Human lymphoid and myeloid cell development in NOD/LtSz-scid IL2Rγnull mice engrafted with mobilized human hemopoietic stem cells

Ethical considerations constrain the in vivo study of human hemopoietic stem cells (HSC). To overcome this limitation, small animal models of human HSC engraftment have been used. We report the development and characterization of a new genetic stock of IL-2R common gamma-chain deficient NOD/LtSz-scid (NOD-scid IL2ry(null)) mice and document their ability to support human mobilized blood HSC engraftment and multilineage differentiation. NOD-scid IL2R gamma(null) mice are deficient in mature lymphocytes and NK cells, survive beyond 16 mo of age, and even after sublethal irradiation resist lymphoma development. Engraftment of NOD-scid IL2R gamma(null) mice with human HSC generate 6-fold higher percentages of human CD45(+) cells in host bone marrow than with similarly treated NOD-scid mice.
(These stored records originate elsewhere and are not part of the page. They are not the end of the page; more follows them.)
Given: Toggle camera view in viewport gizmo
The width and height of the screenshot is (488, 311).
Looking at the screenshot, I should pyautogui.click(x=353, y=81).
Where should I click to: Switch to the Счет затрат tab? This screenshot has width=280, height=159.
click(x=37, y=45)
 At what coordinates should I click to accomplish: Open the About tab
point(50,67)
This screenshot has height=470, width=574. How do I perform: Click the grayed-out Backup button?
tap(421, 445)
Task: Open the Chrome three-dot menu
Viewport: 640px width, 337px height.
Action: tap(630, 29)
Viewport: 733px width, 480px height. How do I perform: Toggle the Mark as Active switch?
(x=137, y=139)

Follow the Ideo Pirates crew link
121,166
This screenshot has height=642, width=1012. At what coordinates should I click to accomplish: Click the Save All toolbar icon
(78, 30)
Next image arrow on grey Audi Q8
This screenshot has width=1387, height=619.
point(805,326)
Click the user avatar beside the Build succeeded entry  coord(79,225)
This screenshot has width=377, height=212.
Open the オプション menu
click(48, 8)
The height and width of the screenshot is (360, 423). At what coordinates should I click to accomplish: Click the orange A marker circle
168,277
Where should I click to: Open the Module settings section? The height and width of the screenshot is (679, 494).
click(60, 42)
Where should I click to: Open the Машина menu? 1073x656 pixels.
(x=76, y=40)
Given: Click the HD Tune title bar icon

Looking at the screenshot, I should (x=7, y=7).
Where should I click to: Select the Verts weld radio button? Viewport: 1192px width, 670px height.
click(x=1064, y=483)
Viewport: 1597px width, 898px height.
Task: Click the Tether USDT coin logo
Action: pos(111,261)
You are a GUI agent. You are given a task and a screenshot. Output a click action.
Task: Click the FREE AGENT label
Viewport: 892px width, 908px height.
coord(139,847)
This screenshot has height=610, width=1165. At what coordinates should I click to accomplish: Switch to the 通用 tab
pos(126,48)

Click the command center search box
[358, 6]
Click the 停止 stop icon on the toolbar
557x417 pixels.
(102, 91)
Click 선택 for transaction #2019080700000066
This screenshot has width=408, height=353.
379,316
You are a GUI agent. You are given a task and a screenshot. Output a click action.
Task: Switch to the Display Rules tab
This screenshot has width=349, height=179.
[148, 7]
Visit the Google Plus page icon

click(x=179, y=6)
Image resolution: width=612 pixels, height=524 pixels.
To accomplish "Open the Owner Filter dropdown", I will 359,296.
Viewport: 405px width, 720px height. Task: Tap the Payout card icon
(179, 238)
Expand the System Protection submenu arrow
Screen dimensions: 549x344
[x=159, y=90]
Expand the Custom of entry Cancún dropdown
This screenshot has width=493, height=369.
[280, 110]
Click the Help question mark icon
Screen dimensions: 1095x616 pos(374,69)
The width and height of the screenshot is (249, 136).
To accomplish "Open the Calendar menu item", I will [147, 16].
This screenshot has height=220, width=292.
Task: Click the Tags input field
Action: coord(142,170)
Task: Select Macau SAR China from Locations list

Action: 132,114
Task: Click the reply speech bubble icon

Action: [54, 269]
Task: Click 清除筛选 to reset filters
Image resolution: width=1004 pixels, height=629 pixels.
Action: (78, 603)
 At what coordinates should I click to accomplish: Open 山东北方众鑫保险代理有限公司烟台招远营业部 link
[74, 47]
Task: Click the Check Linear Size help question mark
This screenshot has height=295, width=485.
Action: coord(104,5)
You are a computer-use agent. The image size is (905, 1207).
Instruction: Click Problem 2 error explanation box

These human cells include B cells, NK cells, myeloid cells, plasmacytoid dendritic cells, and HSC. Spleens from engrafted NOD-scid IL2R gamma(null) mice contain human Ig(+) B cells and lower numbers of human CD3(+) T cells. Coadministration of human Fc-IL7 fusion protein results in high percentages of human CD4(+)CD8(+) thymocytes as well human CD4(+)CD8(-) and CD4(-)CD8(+) peripheral blood and splenic T cells. De novo human T cell development in NOD-scid IL2R gamma(null) mice was validated by 1) high levels of TCR excision circles, 2) complex TCRP repertoire diversity, and 3) proliferative responses to PHA and streptococcal superantigen, streptococcal pyrogenic exotoxin. Thus, NOD-scid IL2R gamma(null) mice engrafted with human mobilized blood stem cells provide a new in vivo long-lived model of robust multilineage human HSC engraftment.